Stilstaan bij de Holocaust met 3.500 poppetjes (interview)
Hoe maak je de verschrikkingen van Auschwitz inzichtelijk en zelfs invoelbaar? Hotel Modern komt gevaarlijk dicht in de buurt met de theatervoorstelling Kamp – een miniatuur van het concentratiekamp.

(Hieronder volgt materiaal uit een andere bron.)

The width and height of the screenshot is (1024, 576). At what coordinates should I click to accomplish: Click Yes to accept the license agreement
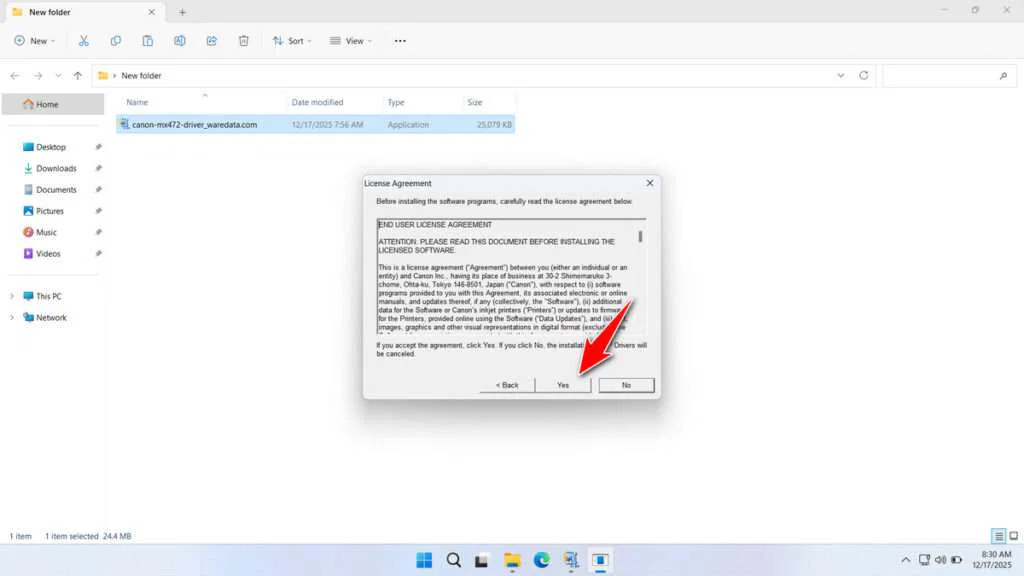click(562, 385)
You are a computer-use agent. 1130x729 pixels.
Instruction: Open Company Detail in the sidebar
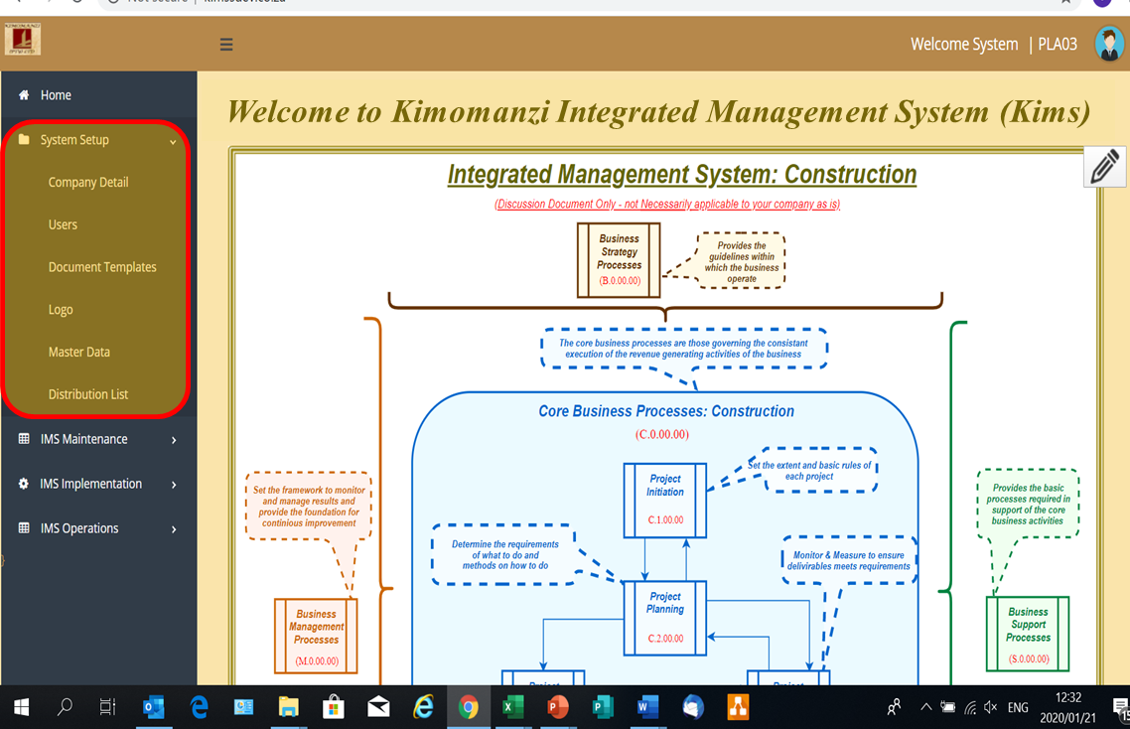tap(88, 183)
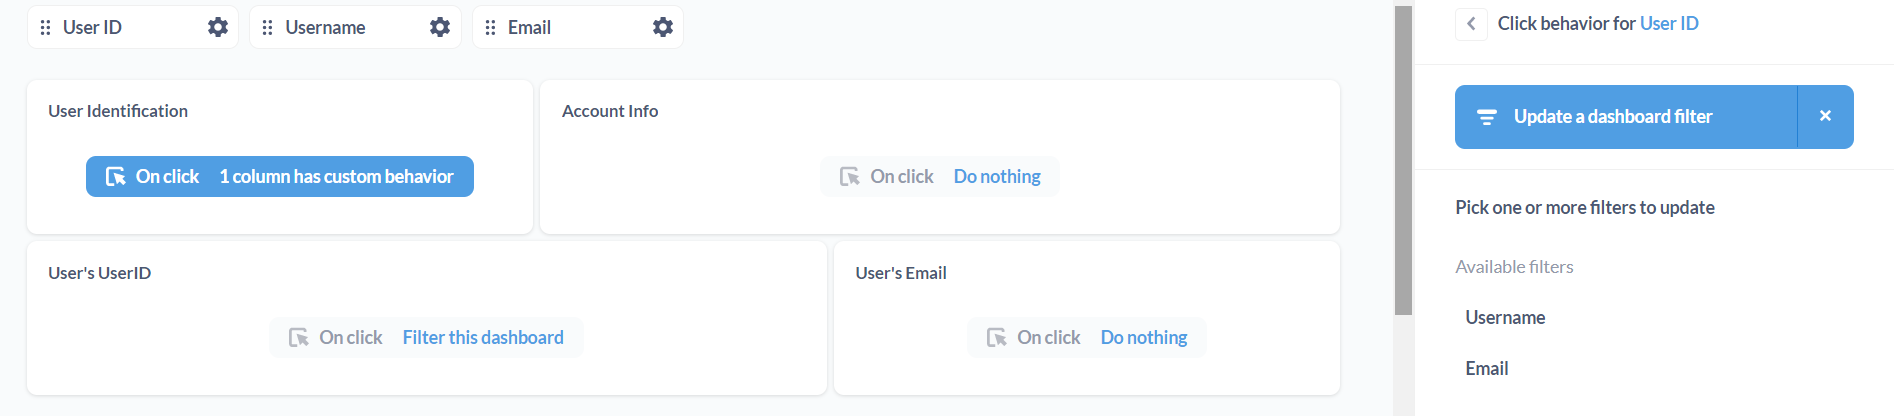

Kamp van Hotel Modern is een theatervoorstelling die verhaalt over de verschrikkingen onder het regime van Hitler. Het grijpt rechtstreeks terug op de familiegeschiedenis van Pauline Kalker (49), één van de maaksters. Zij heeft haar opa nooit gekend omdat hij om het leven kwam in Auschwitz. Net zoals een kleine zes miljoen andere Joden in Europa de dood vonden tussen 1940 en 1945. “Ik vind dat deze geschiedenis niet vergeten mag worden”, vertelt Kalker. “Deze voorstelling is ter nagedachtenis, maar ook ter bewustmaking van dat er in mensen een kracht schuilt die in staat is tot stelselmatige discriminatie en zelfs genocide. Niet heel lang geleden hebben we dat nog gezien in Rwanda en in de jaren negentig in het voormalige Joegoslavië.”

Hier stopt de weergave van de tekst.